We want to sort the items with the most expensive item sold, and we only wish to show the top 3 items.

Here is what the formula will look like in this particular case:

**=SORTN(A2:C8,3,0,C2:C8,FALSE)**

After using the formula, the outcome should be like this:

Let’s examine what each argument in this example of the formula does:

- The range we want to include in the SORTN formula is A2:C8.
- 3 – This number represents the number of units that we want to display after sorting. Only the top three things should be displayed. Consequently, the answer is 3.
- 0 – The handling of ties is specified by this parameter. Since we’ve set it to 0, a maximum of the first “n” rows will be shown.

The column that was utilized to order the data is designated by the range C2:C8. By using the information beneath the Total Amount column, we may order our data according to the highest price.

## Error Handling with the SORTN Function

These are some of the mistakes you could make while using the SORTN function. And solutions for how to solve them.

**#REF! –**The message that appears on the screen reads, “Array result was not enlarged because it might overwrite data in…” When the cell doesn’t have enough room to display the data, an error might happen. The output cannot be shown because of either the cells below or the cells to the right. To correct this problem, think about removing the data from the blocking cells or relocating the data to another cell.

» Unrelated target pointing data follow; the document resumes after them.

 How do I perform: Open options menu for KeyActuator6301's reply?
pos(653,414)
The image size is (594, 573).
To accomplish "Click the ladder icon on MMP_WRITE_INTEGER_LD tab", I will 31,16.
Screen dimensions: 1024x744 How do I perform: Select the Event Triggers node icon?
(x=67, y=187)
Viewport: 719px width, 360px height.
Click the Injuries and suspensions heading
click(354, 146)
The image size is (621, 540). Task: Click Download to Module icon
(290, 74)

Additionally, you could have entered your data into the calculation improperly, resulting in a circular dependency problem.

**#VALUE! –**When the input is not a continuous range of cells, this error is shown. The cell ranges A1:A4 and A6:A9 might contain some data. Consider modifying such that all the data occurs in a single cell range.

Many people work in the banking sector, where they must arrange a lot of data. However, they are not the only users who would gain from this. Many users may find the SORTN Google Sheets tool to be quite beneficial in a variety of circumstances.

Making use of this feature might help you handle data effectively. Data may be sorted by the frequency of appearances with ease using the Google Sheet SORTN function.